UK.- The Marine Stewardship Council will release in 2018 the widely consulted changes to its Fisheries and Chain of Custody certification requirements, launch new initiatives to strengthen the organisation’s assurance model, and initiate a process for the review of its Fisheries Standard.

Through its world-class certification program, the MSC pursues its vision for oceans to be teeming with life and seafood supplies safeguarded for the future. Over the last 20 years, the MSC has helped incentivise responsible stewardship of global fisheries – delivering real change on the water from the Arctic to the Indian Ocean, and forged partnerships in support of healthy oceans.

The MSC journey is not always an easy one. Fisheries science is complex and evolving, and where the bar for sustainability is set is often hotly debated among diverse stakeholders. The MSC is a listening organisation and works hard to understand and meet evolving expectations of sustainability, while maintaining a program that is also practical, accessible and science-based.

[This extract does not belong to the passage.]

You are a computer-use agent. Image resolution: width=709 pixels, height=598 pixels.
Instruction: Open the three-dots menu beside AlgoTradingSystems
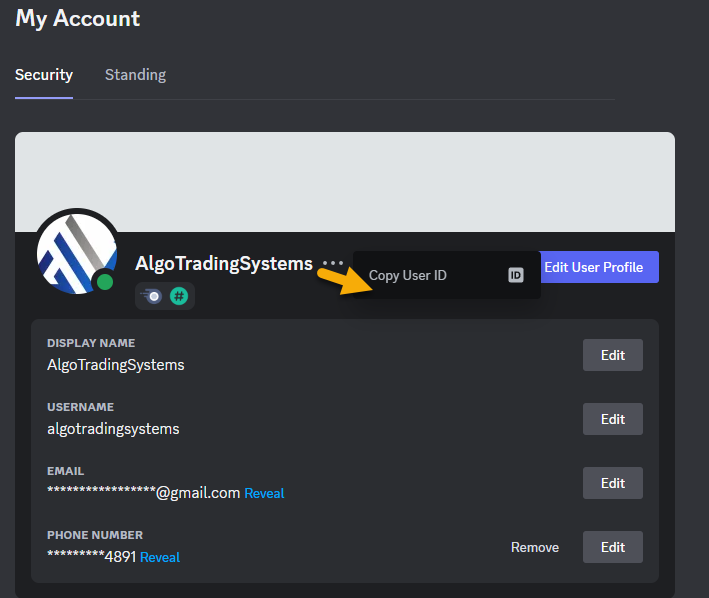tap(333, 264)
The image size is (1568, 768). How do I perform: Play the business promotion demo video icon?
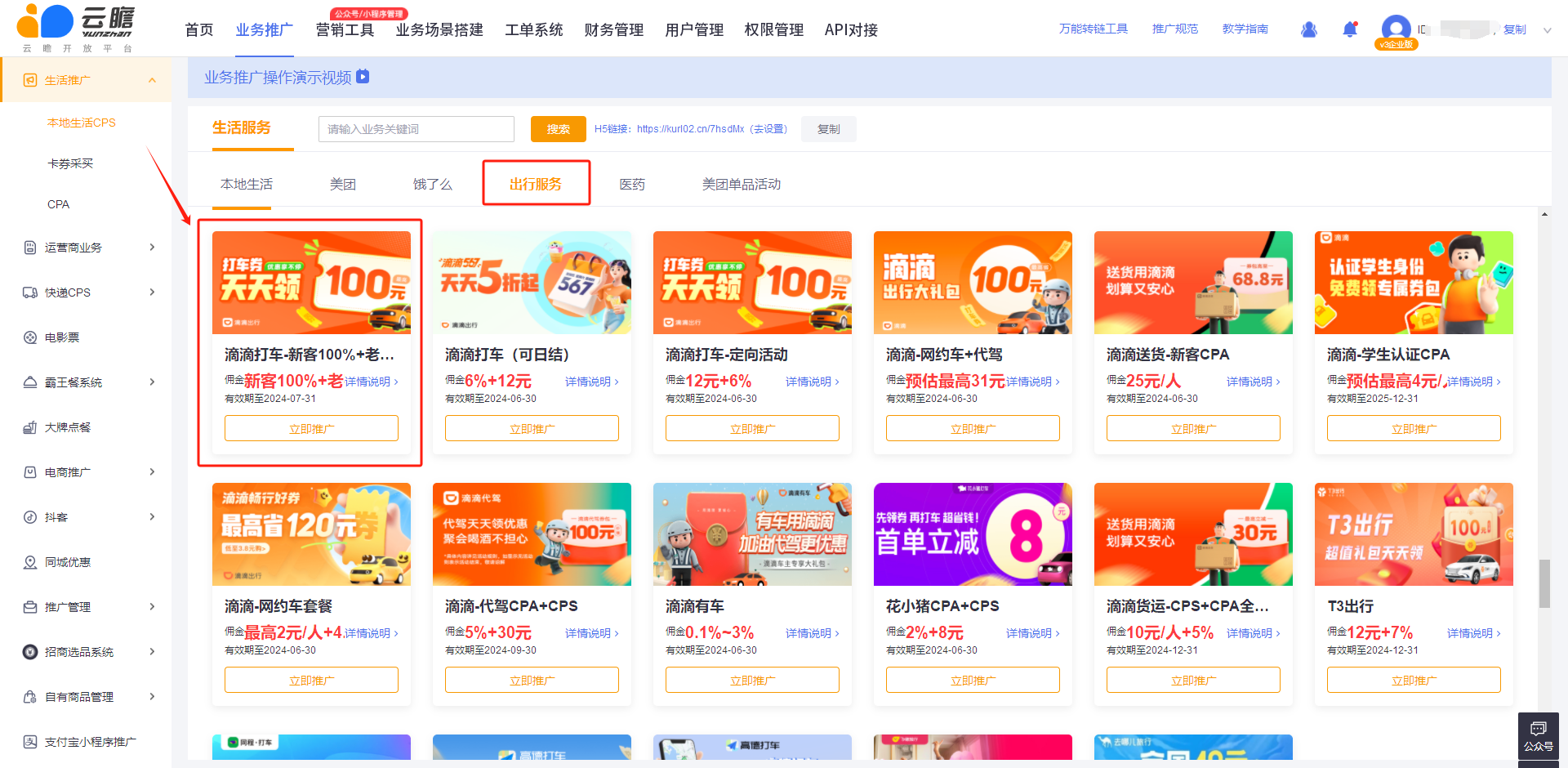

Credible market-based programs like the MSC are an important part of the solution to tackling the pressures on our oceans. The MSC is determined to remain a leading catalyst for improved fisheries management, contributing to the sustainable use of our oceans and supporting food security and livelihoods in line with the UN Sustainable Development Goals.

Strengthening the MSC assurance model

The MSC takes the credibility and independence of its program extremely seriously. It is important that all stakeholders have confidence in the organisation’s assurance system. The MSC is committed to fully exploring where real or perceived issues may lie in its third-party assurance system – the MSC does not certify fisheries, assessments are carried out by independent, accredited conformity assessment bodies (CABs).

As part of its commitment to ensuring the effectiveness of its assurance system, in June 2017, the MSC announced that it would initiate a governance-level working group to monitor actions being taken to provide a high level of assurance that certifications against the MSC standards are robust, independent and impartial. This group met in October 2017 and as a result of its recommendations the Board has decided to review several elements of the MSC’s assurance systems in 2018.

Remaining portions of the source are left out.